Underwriting a PV asset means asking the owner what is installed, trusting their answer, and hoping the maintenance history is accurate. DERpass replaces questionnaires with structured component data, an actual maintenance cadence from the event log, and verifiable installer certificates.
The underwriting questionnaire asks the owner what inverter model is installed, when it was last serviced, and whether there have been faults. These answers cannot be independently verified, exposing the insurer to basis risk.
Some owners send a PDF datasheet. Others send a photo of the nameplate. Others describe the system verbally. Component age, model, and installation date arrive in incompatible formats — or not at all.
When a claim is submitted, the insurer must establish what was installed, when, by whom, and what its condition was before the loss event. Without structured records, this requires private investigation or a contested valuation.
Aggregating maintenance cadence, component age, or coverage gaps across a portfolio of insured assets requires contacting each operator individually — because there is no standard format for this data.
Manufacturer, model, serial number, and installation date for every module, inverter, and battery — available directly from a structured file, without requiring the owner to fill out a form or retrieve a PDF.
The maintenance history should come from a timestamped event log — showing the dates and nature of every service visit — not from a question that asks "how often do you service the system?"
Current insurance policies — coverage type, insured value, insurer, and expiry — should be part of the asset file, allowing renewals, portfolio checks, and gap identification without re-submitting data from scratch.
The installer's certification, commissioning date, and the VDE or NEN norm under which the system was approved should be structured, referenceable fields — supporting warranty determinations and liability assessments.
The modules, inverters, and storage chapters provide manufacturer, model, serial number, and installation date for every device in the system. The insurer receives this data directly from the asset file — no form, no manual verification step.

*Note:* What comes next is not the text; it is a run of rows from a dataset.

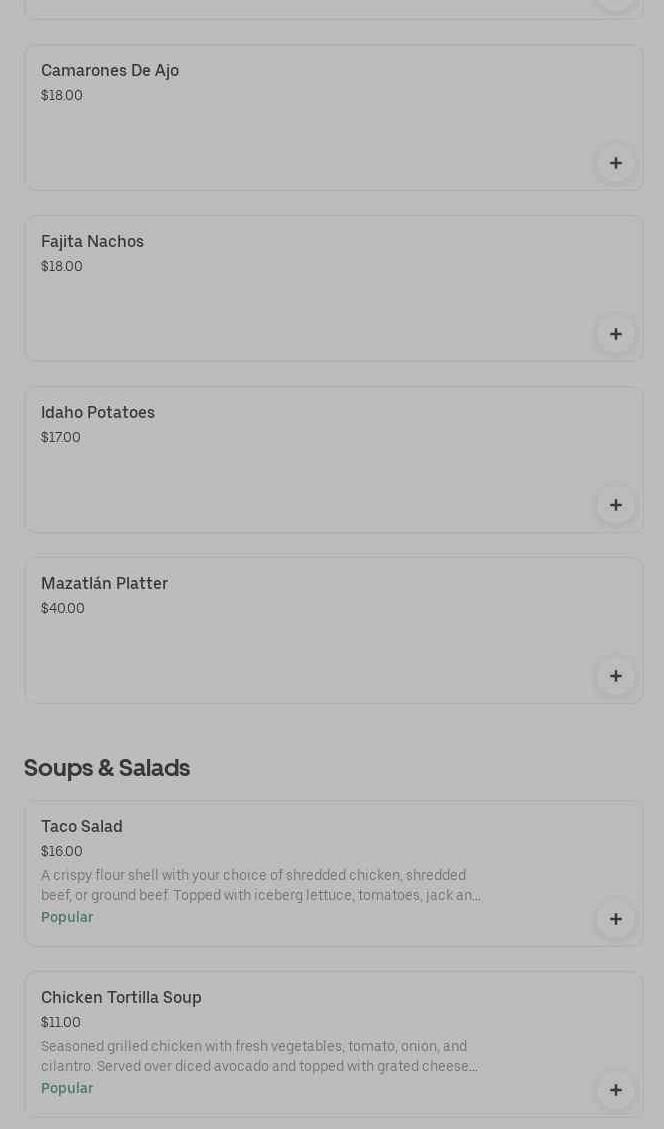The width and height of the screenshot is (664, 1129).
Task: Tap plus icon for Idaho Potatoes
Action: coord(615,505)
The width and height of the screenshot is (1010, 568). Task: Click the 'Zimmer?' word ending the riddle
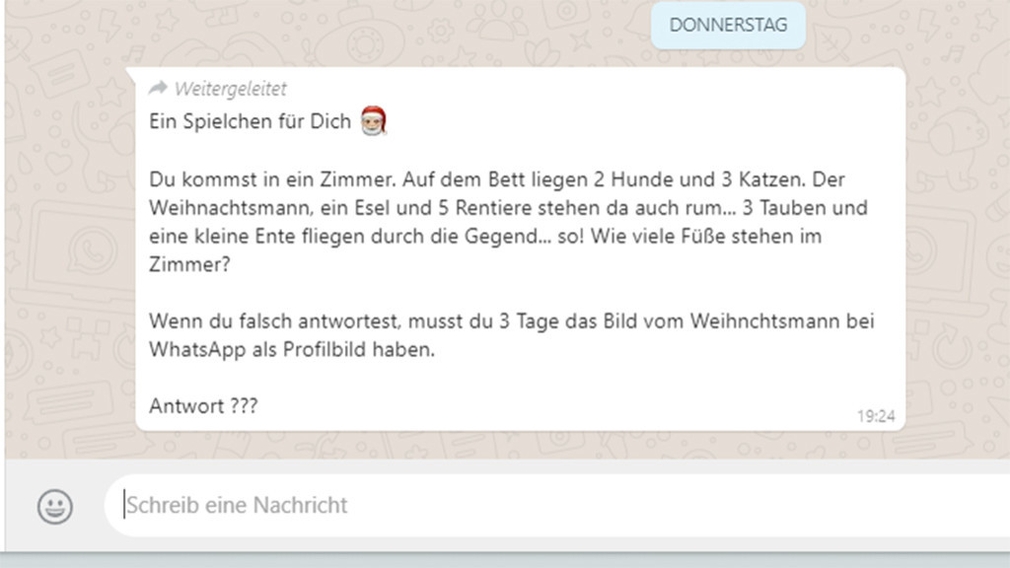(x=189, y=265)
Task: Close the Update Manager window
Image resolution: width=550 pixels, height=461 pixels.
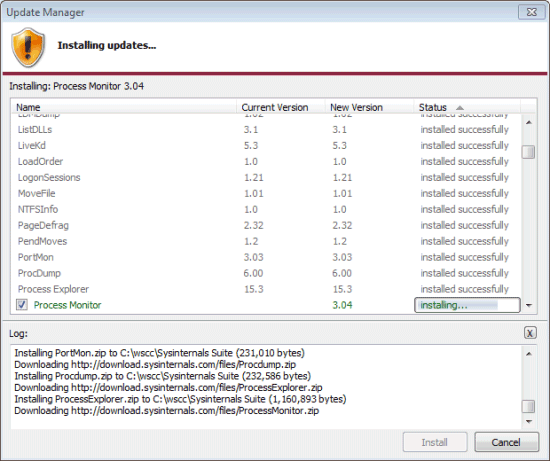Action: 531,12
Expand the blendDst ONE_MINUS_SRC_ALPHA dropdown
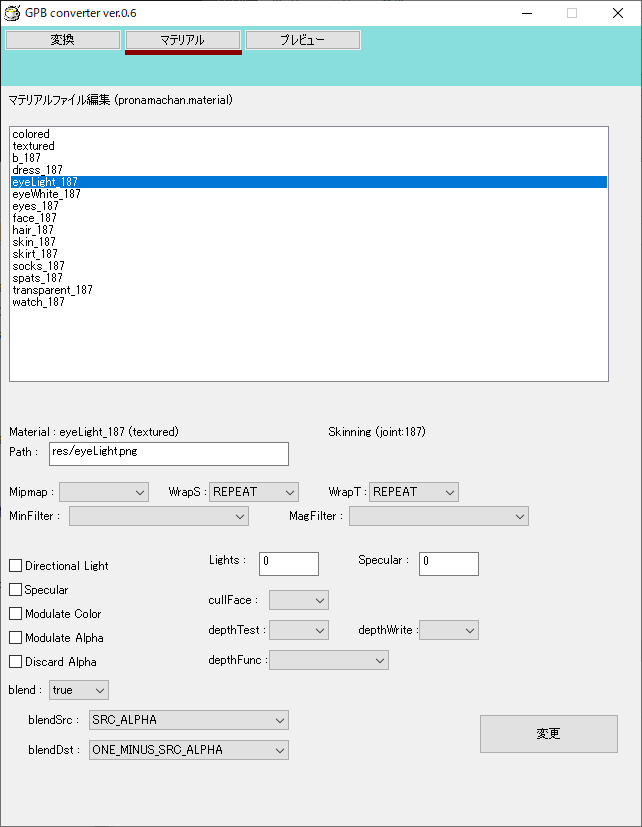Viewport: 642px width, 827px height. coord(188,749)
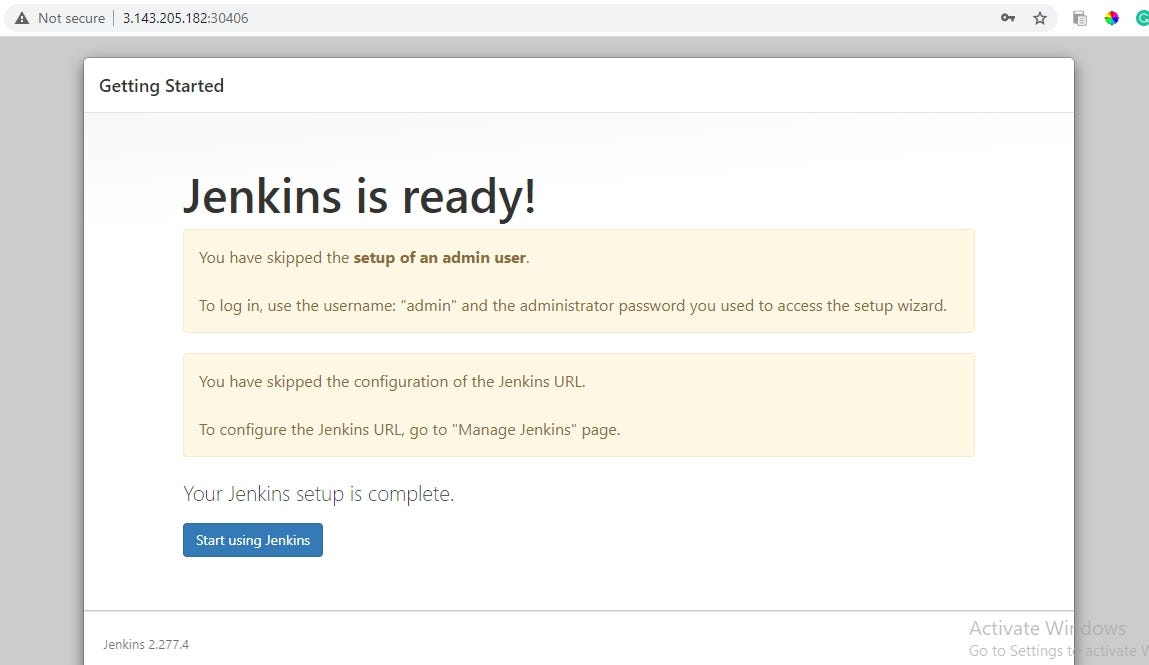Select the address bar URL 3.143.205.182:30406
1149x665 pixels.
[185, 17]
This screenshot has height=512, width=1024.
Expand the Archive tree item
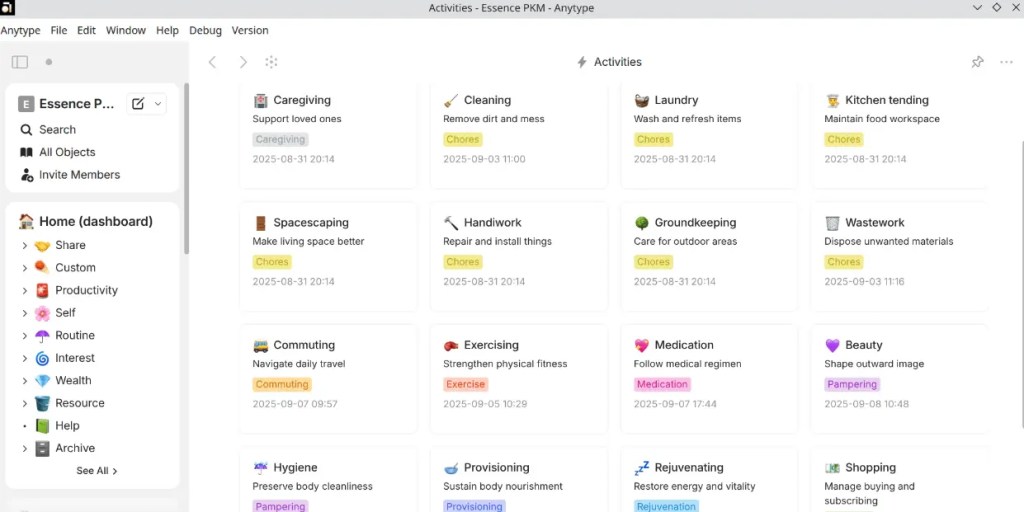tap(24, 449)
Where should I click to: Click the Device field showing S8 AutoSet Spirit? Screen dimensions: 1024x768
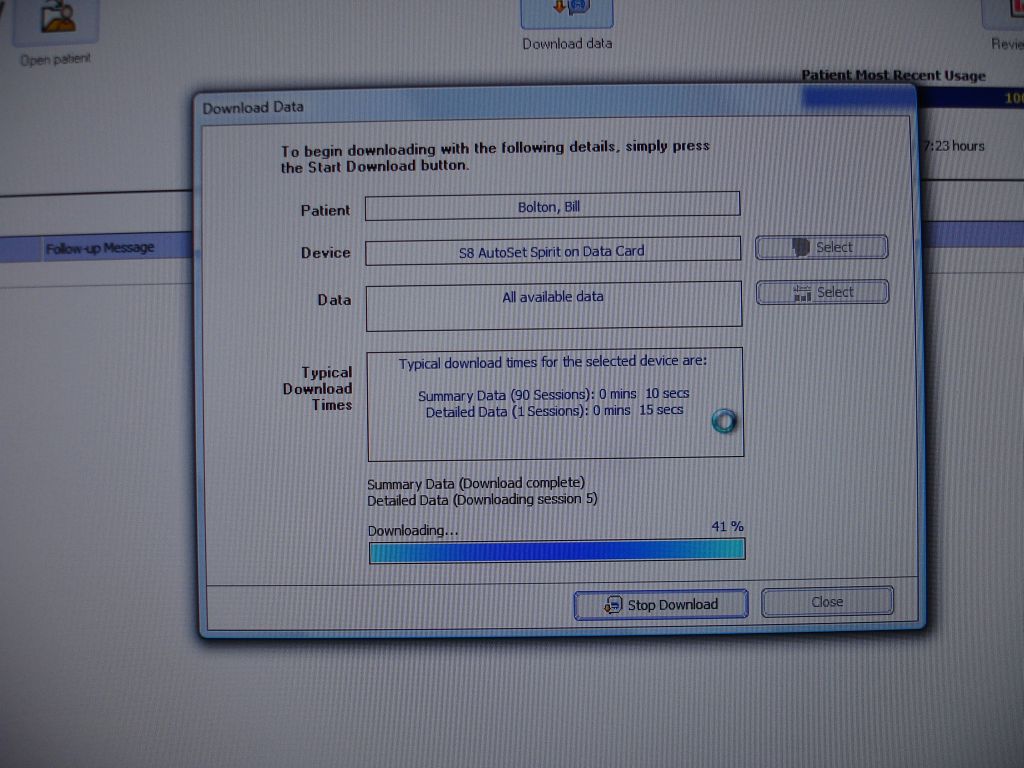(x=552, y=251)
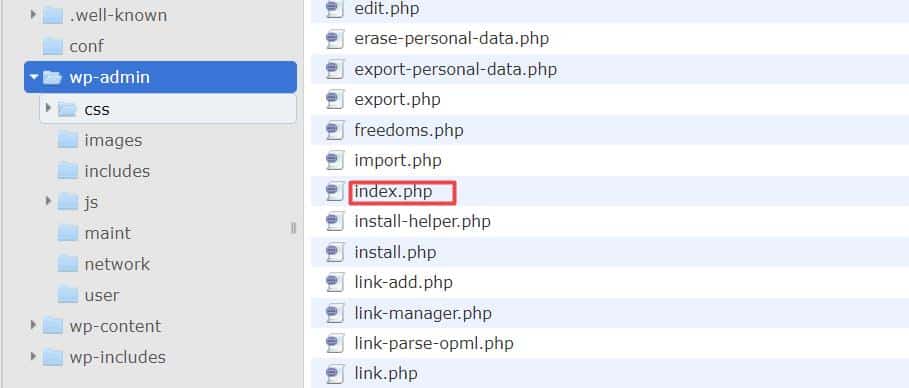The image size is (909, 388).
Task: Select the user folder in tree
Action: pyautogui.click(x=101, y=295)
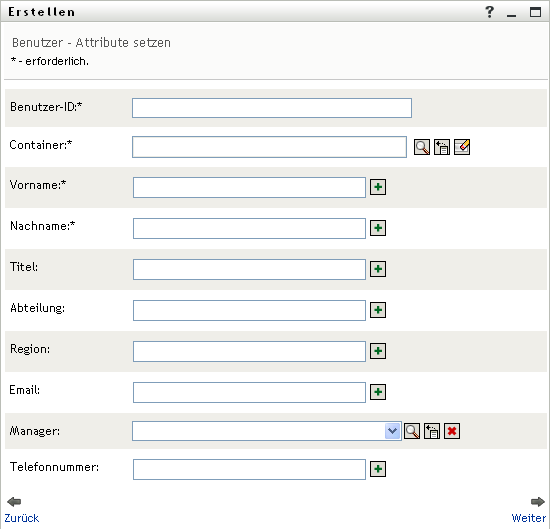
Task: Clear Container with the eraser icon
Action: [x=462, y=147]
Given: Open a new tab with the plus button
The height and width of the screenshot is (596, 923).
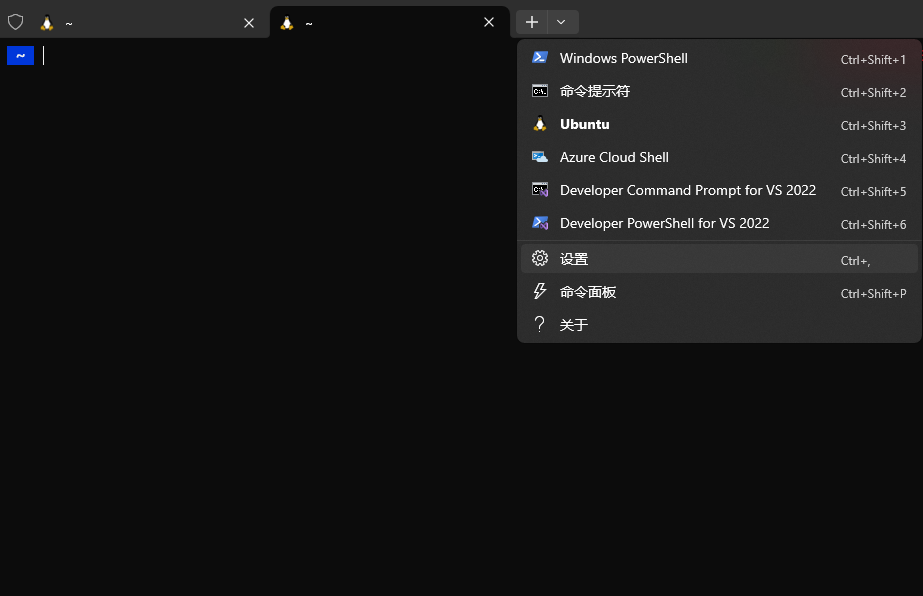Looking at the screenshot, I should (x=532, y=22).
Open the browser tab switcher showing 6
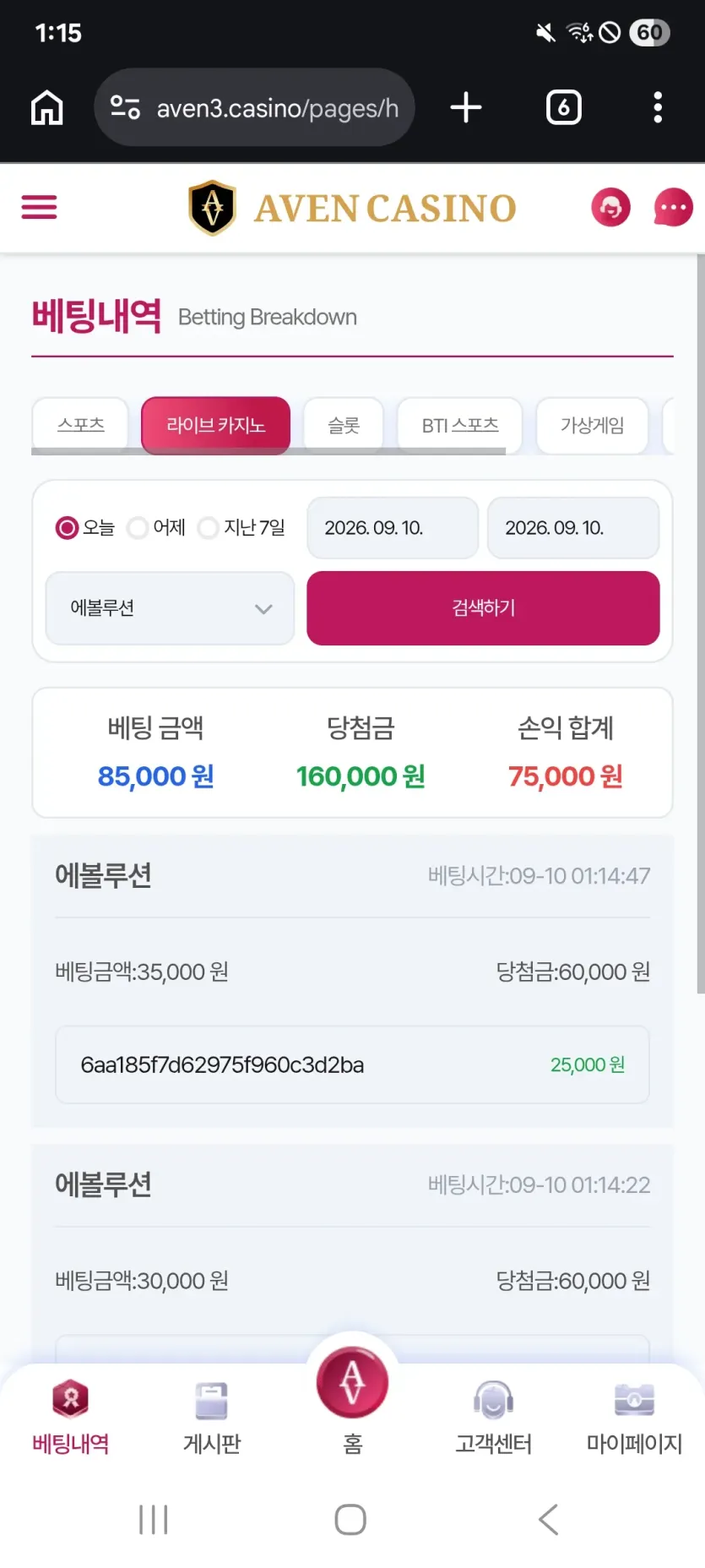 tap(563, 107)
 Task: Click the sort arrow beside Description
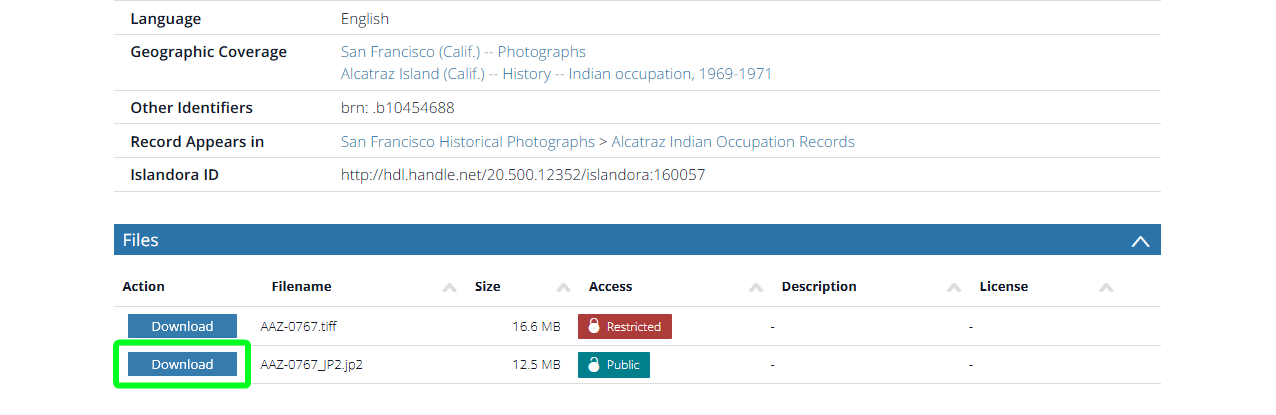(954, 287)
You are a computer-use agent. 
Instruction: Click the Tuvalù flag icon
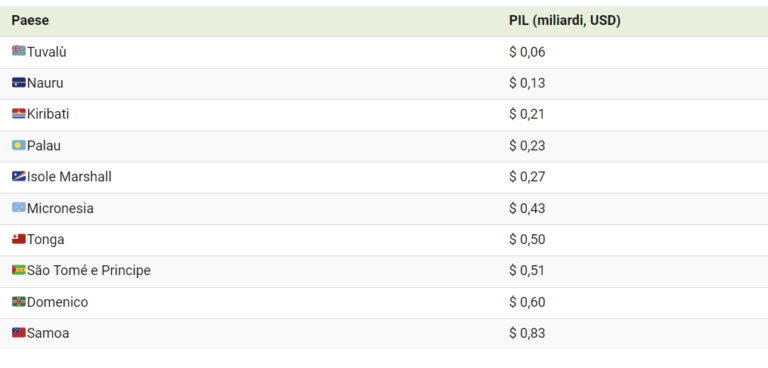[19, 51]
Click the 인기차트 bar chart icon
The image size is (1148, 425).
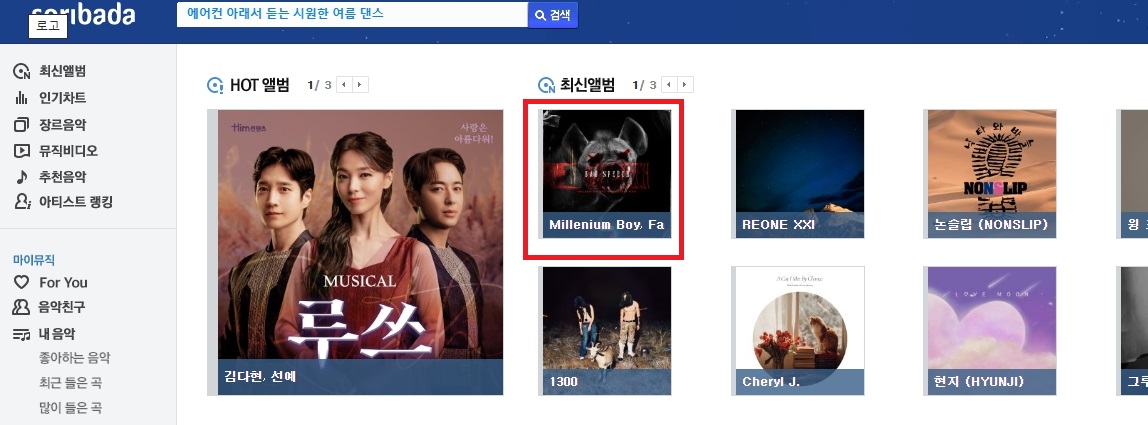(21, 97)
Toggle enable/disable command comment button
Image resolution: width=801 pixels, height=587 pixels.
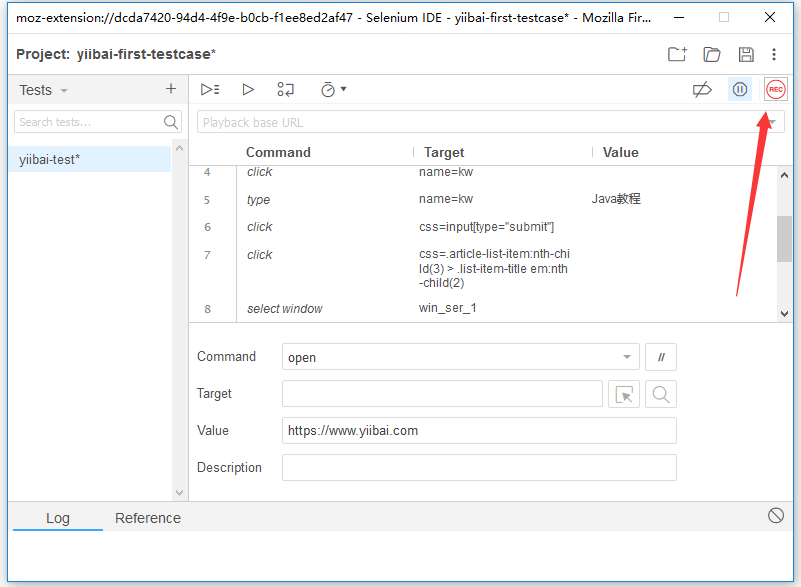(x=661, y=357)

Every service visit, fault, repair, and curtailment event is recorded in the events chapter with a date, description, and optional technician attribution. The insurer sees the actual maintenance history — not an owner estimate — including any incidents that are relevant to risk pricing.
The insurance chapter lists active policies with coverage type, insured value, insurer name, policy number, and expiry date. Renewals and portfolio checks can be performed without asking the owner to resubmit data. Coverage gaps are visible at the file level.
The commissioning chapter records the installer name, certification number, commissioning date, and the norm under which the system was approved (VDE-AR-N 4105, NEN 1010, etc.). This supports warranty claims, product liability determinations, and coverage of installer error.